What to work on: From the line containing "Task: Click the author" to the end of the records below, both included, every line should be repeated exactly; pictures should be dropped.

Provided data:

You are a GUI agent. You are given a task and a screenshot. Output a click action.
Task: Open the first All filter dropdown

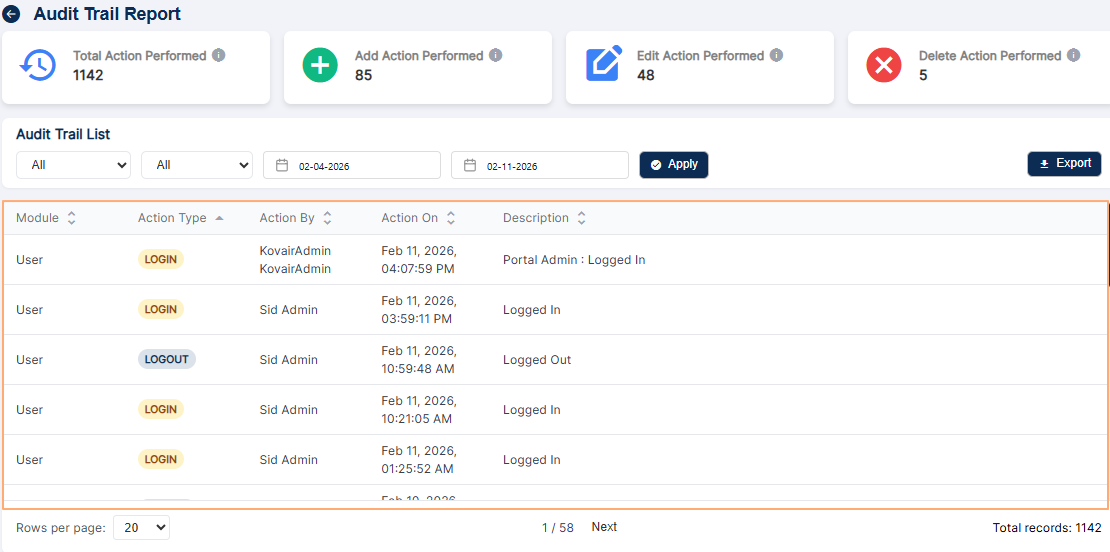pyautogui.click(x=73, y=165)
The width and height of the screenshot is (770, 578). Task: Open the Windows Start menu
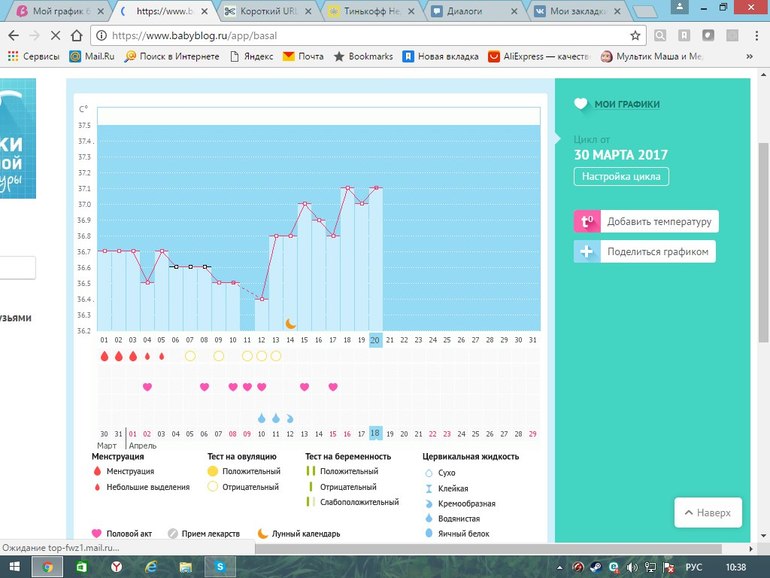point(12,567)
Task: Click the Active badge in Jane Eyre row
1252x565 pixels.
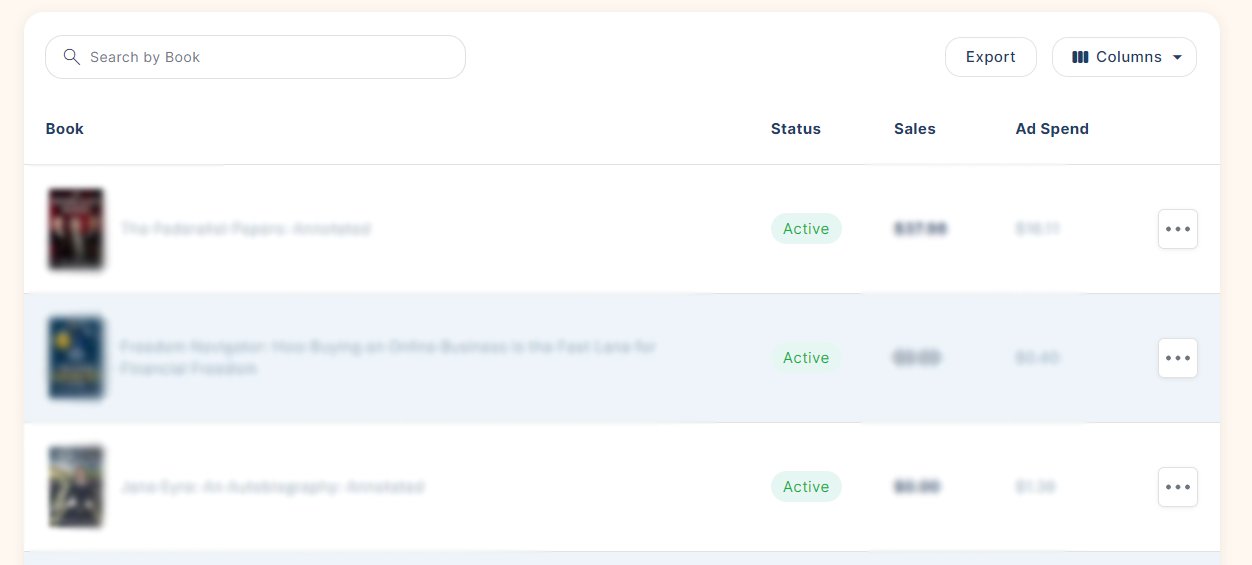Action: click(x=806, y=487)
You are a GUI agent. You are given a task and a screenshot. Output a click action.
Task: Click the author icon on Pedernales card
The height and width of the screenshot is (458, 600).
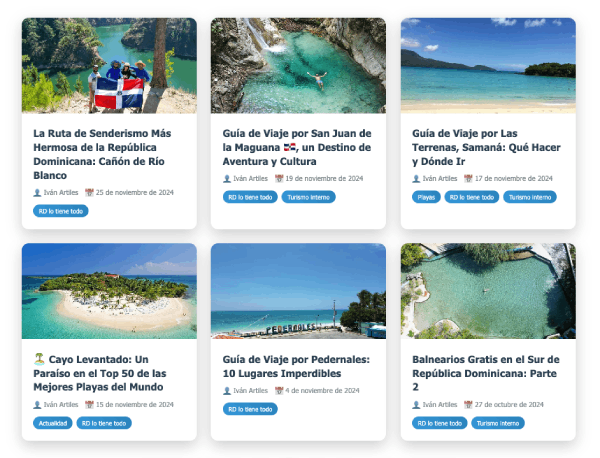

Task solution:
Task: Click the author icon on Pedernales card
The height and width of the screenshot is (458, 600).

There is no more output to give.